Answer to Question #163897 in Quantum Mechanics for Nidhin S

The QHO ground state wave function is given by "\\psi(x) = (\\frac{m\\omega}{\\pi \\hbar})^{1\/4} e^{-\\frac{m \\omega x^2}{2\\hbar}}". In coordinate representation, "\\hat{x} = x, \\hat{p} =- i\\hbar \\frac{\\partial}{\\partial x}" and thus we find :

"<\\hat x \\hat p >_\\psi = \\int_{-\\infty}^{+\\infty} x\\cdot (i\\hbar\\frac{m\\omega x}{\\hbar})\\cdot \\psi^2(x) dx", applying the integration by parts ("u = x, dv = im\\omega x \\psi^2 dx") we find "<\\hat x \\hat p >_\\psi = [\\frac{1}{2}x\\psi^2]^{+\\infty}_{-\\infty} + \\frac{1}{2}i\\hbar \\int \\psi^2 dx =\\frac{ i\\hbar}{2}" as "\\psi" is a normalised wave function.
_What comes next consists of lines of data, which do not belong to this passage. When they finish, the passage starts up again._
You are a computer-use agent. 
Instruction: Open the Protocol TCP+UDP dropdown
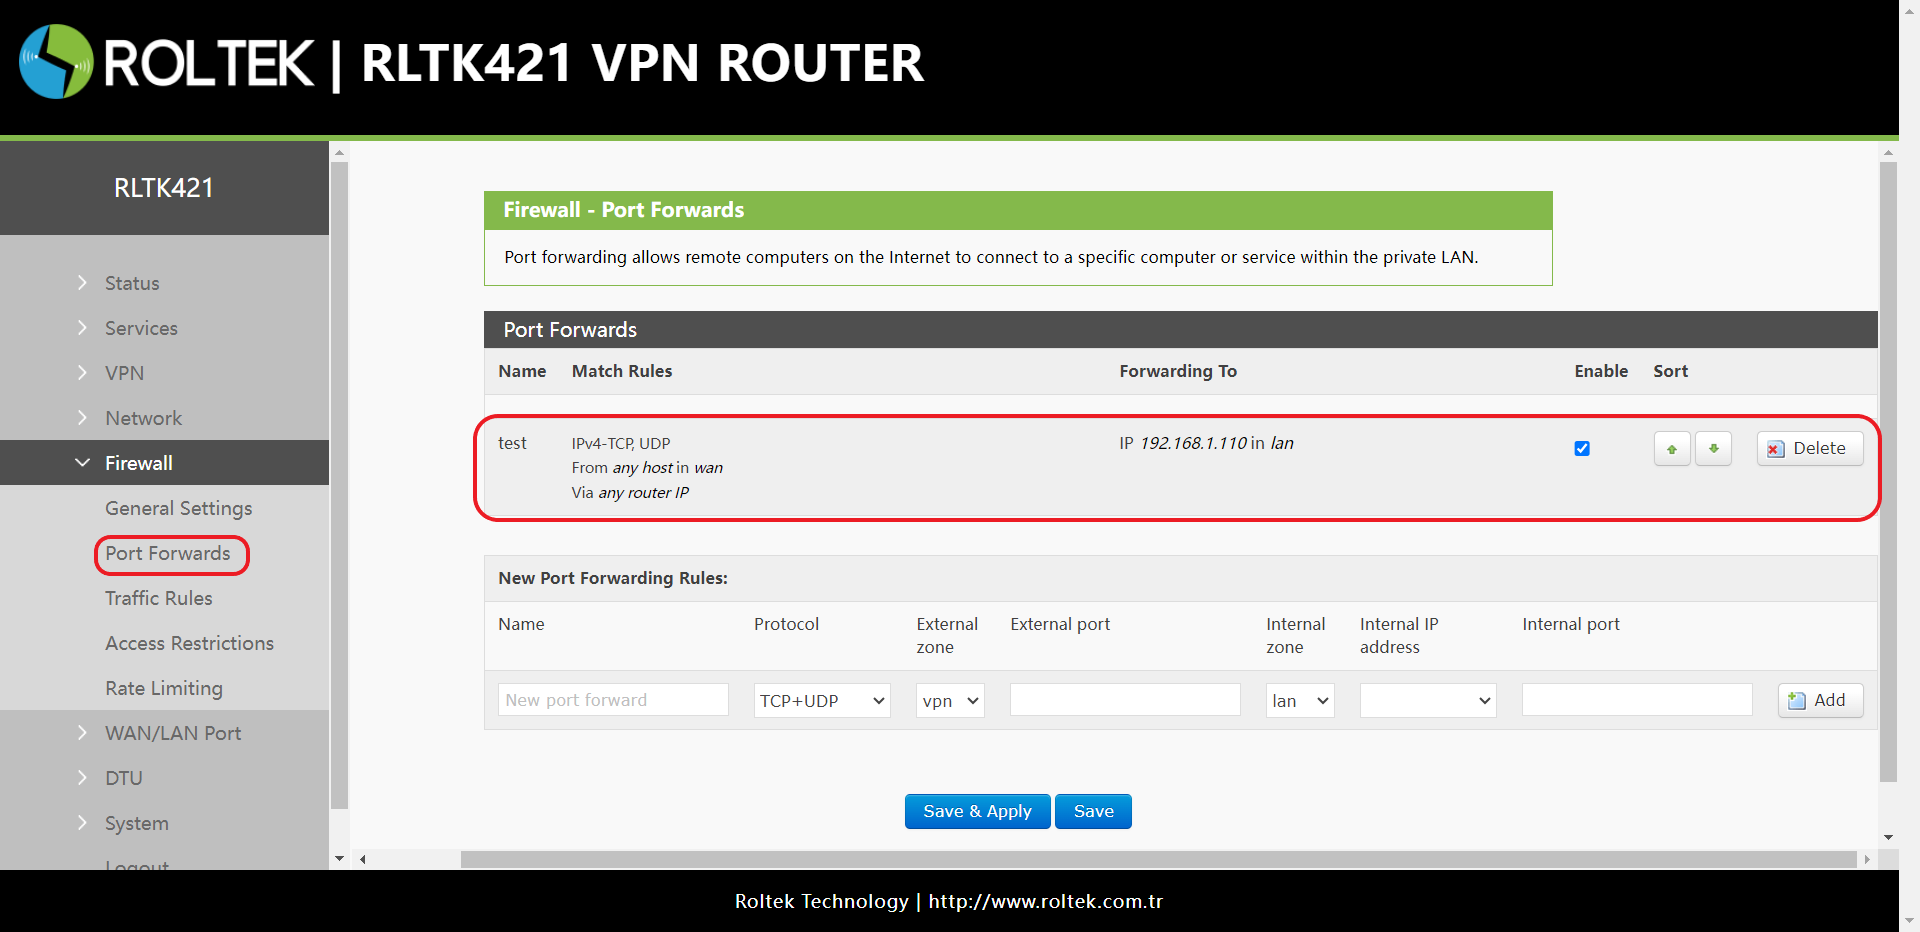coord(822,701)
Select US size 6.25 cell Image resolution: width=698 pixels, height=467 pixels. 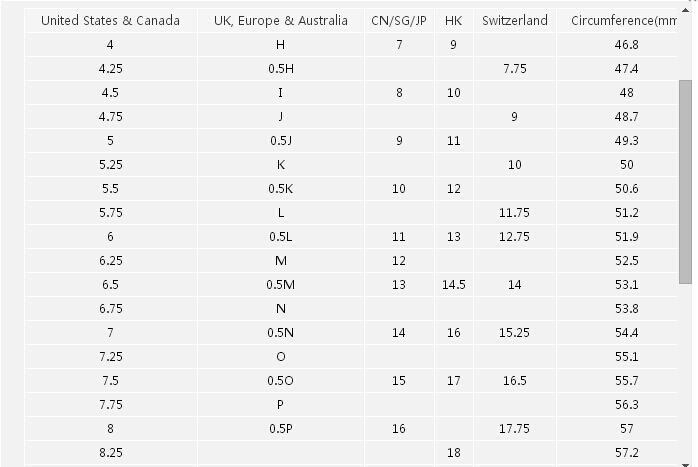110,261
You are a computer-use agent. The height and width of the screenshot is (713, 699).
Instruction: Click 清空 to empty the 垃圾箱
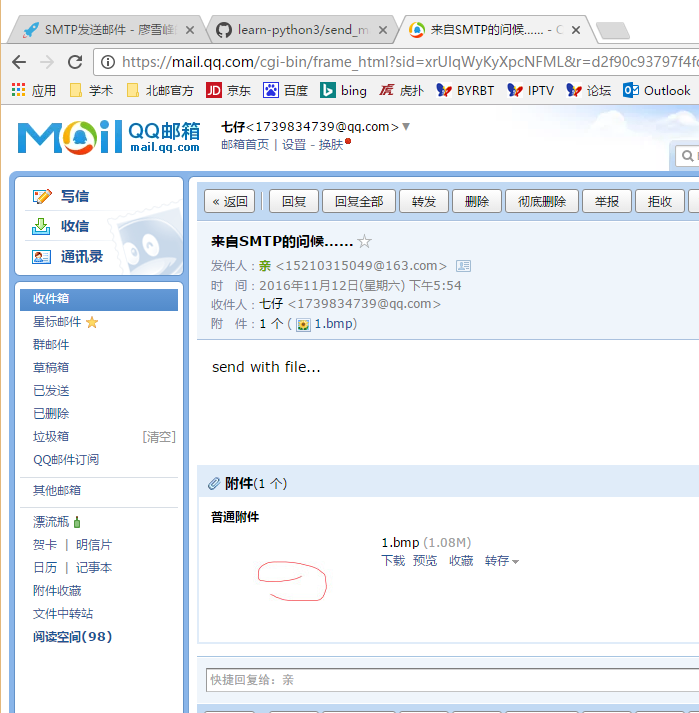pyautogui.click(x=159, y=437)
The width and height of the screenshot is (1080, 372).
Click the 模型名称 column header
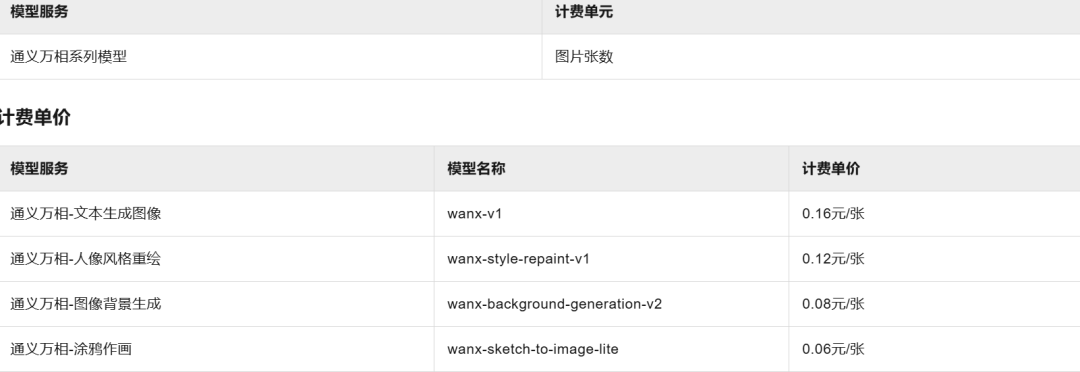[476, 169]
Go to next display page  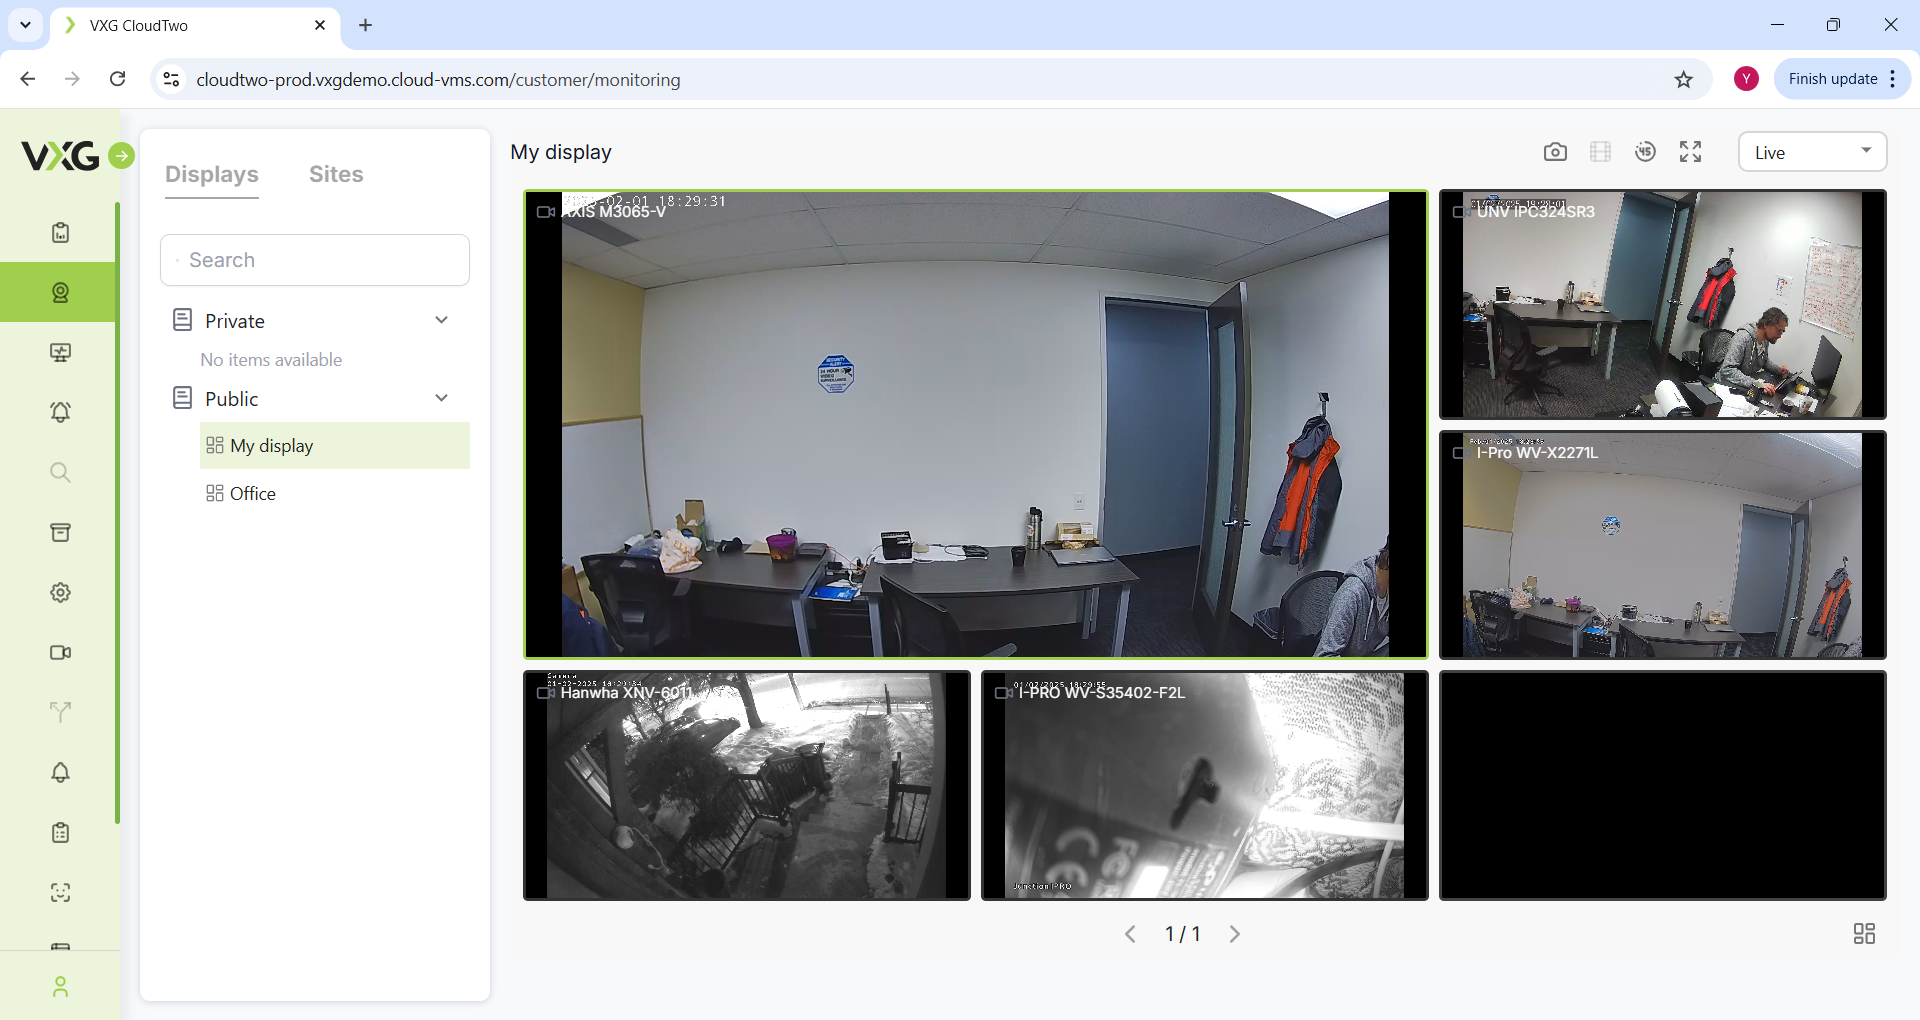(x=1235, y=934)
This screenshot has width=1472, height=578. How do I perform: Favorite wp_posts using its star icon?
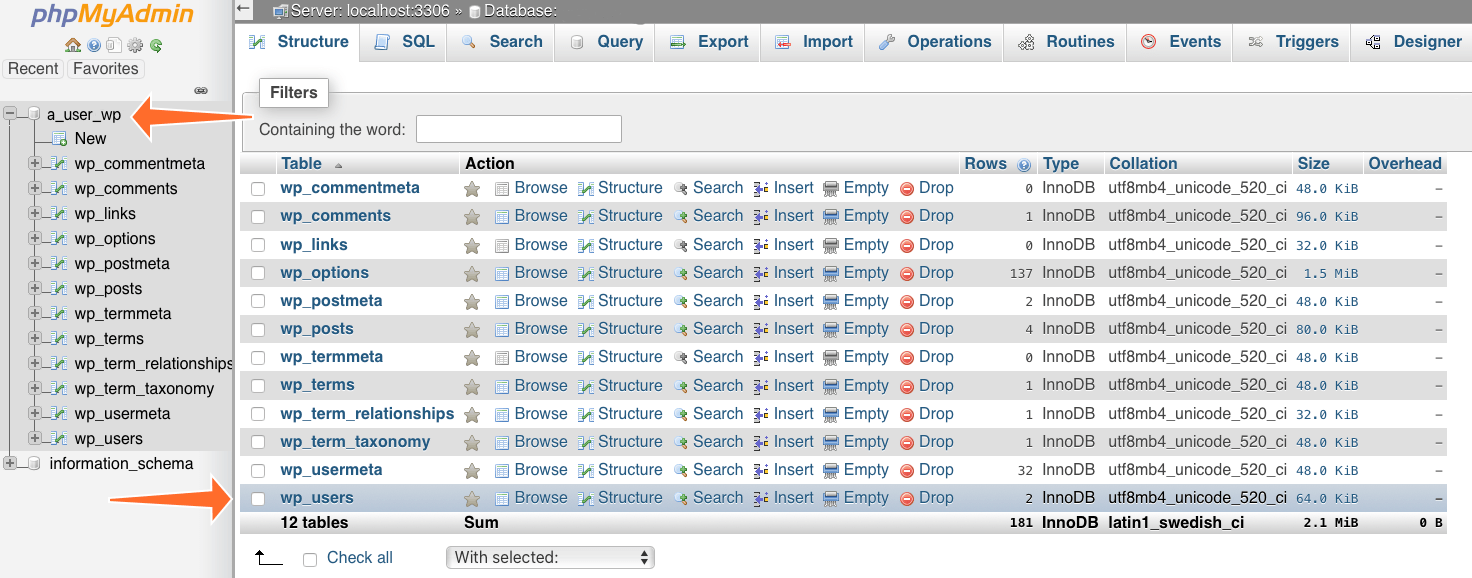click(x=472, y=328)
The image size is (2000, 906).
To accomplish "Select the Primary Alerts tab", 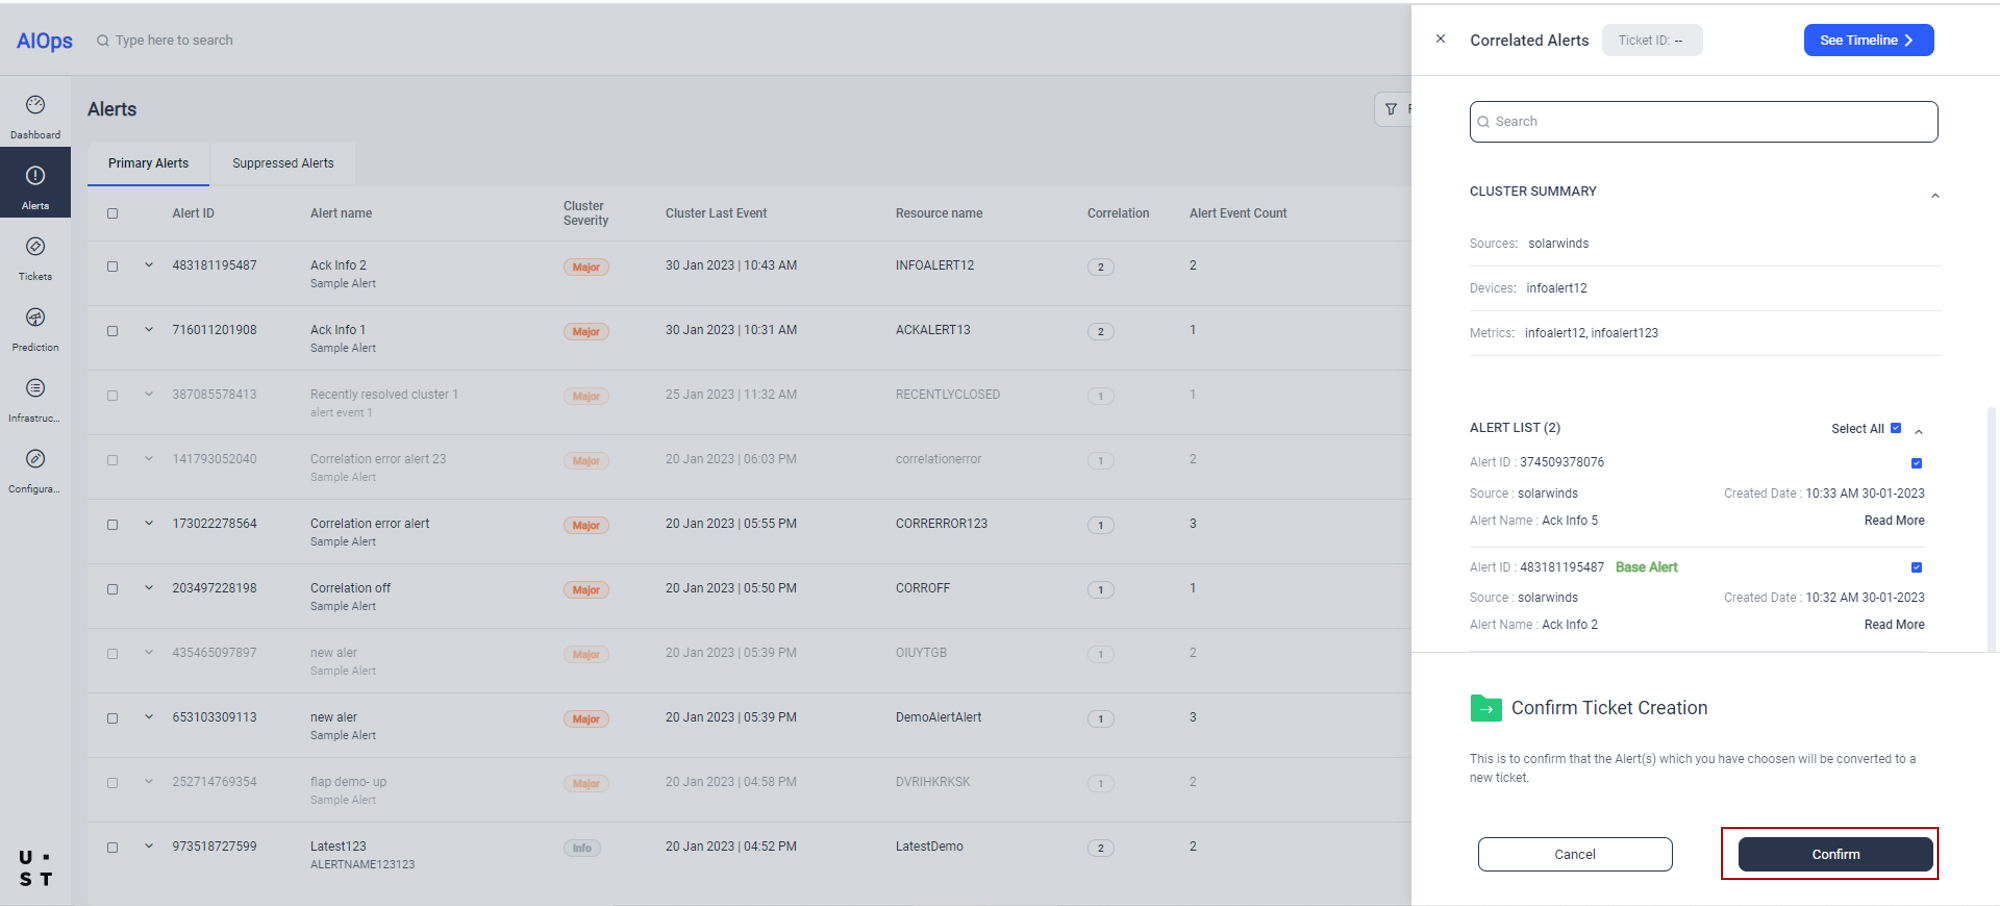I will (148, 163).
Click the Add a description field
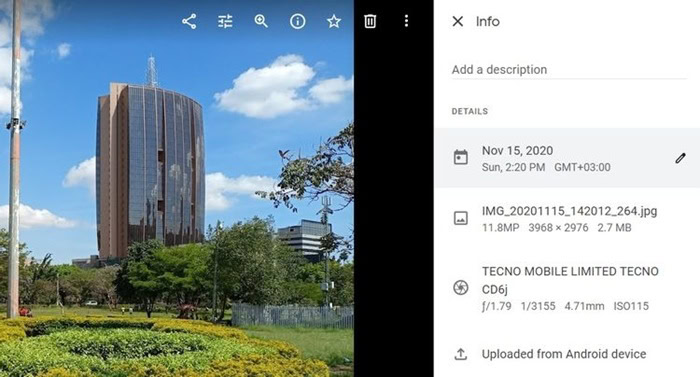This screenshot has width=700, height=377. point(569,70)
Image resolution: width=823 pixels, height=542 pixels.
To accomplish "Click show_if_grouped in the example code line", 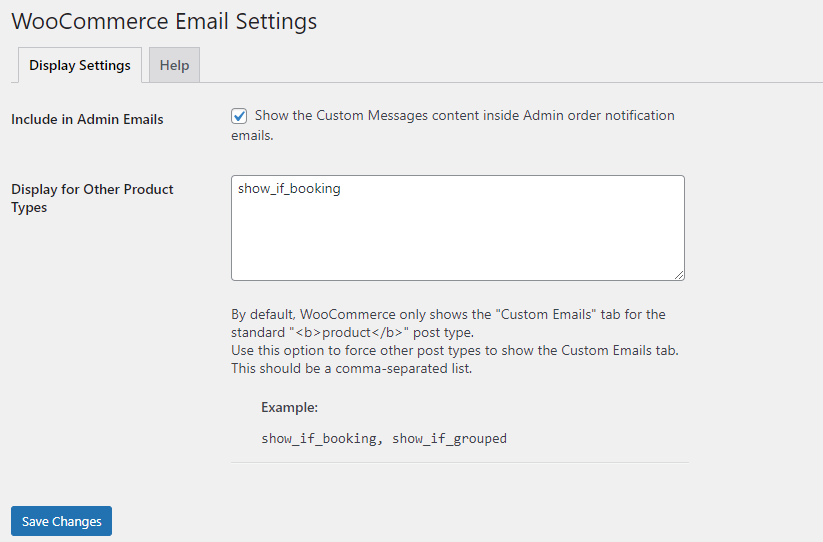I will pos(449,438).
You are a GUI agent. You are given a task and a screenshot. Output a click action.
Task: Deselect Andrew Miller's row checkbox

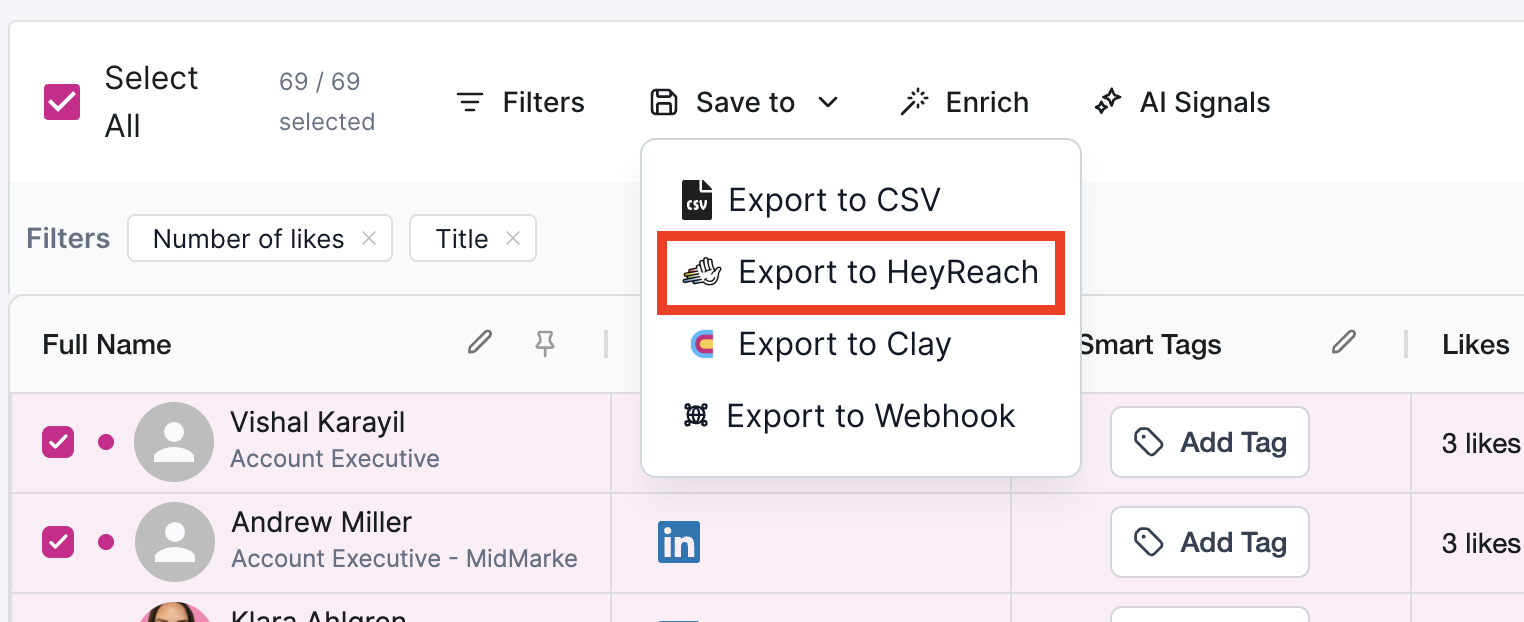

Now we calculate "<\\hat p \\hat x>_\\psi = -i\\hbar \\int (\\psi^2+x\\psi \\psi')dx". The integral "-i\\hbar \\int \\psi^2dx =-i\\hbar" is given by the normalisation of "\\psi". The second integral was calculated previously. Thus we find "<\\hat p \\hat x>_\\psi = -i\\hbar \/2" .

Thus "<xp-px>_\\psi = i\\hbar" which is coherent with the fact that "[x,p]=i\\hbar \\cdot Id" and thus "<[x,p]>_\\psi = i\\hbar" for any normalised wave function "\\psi".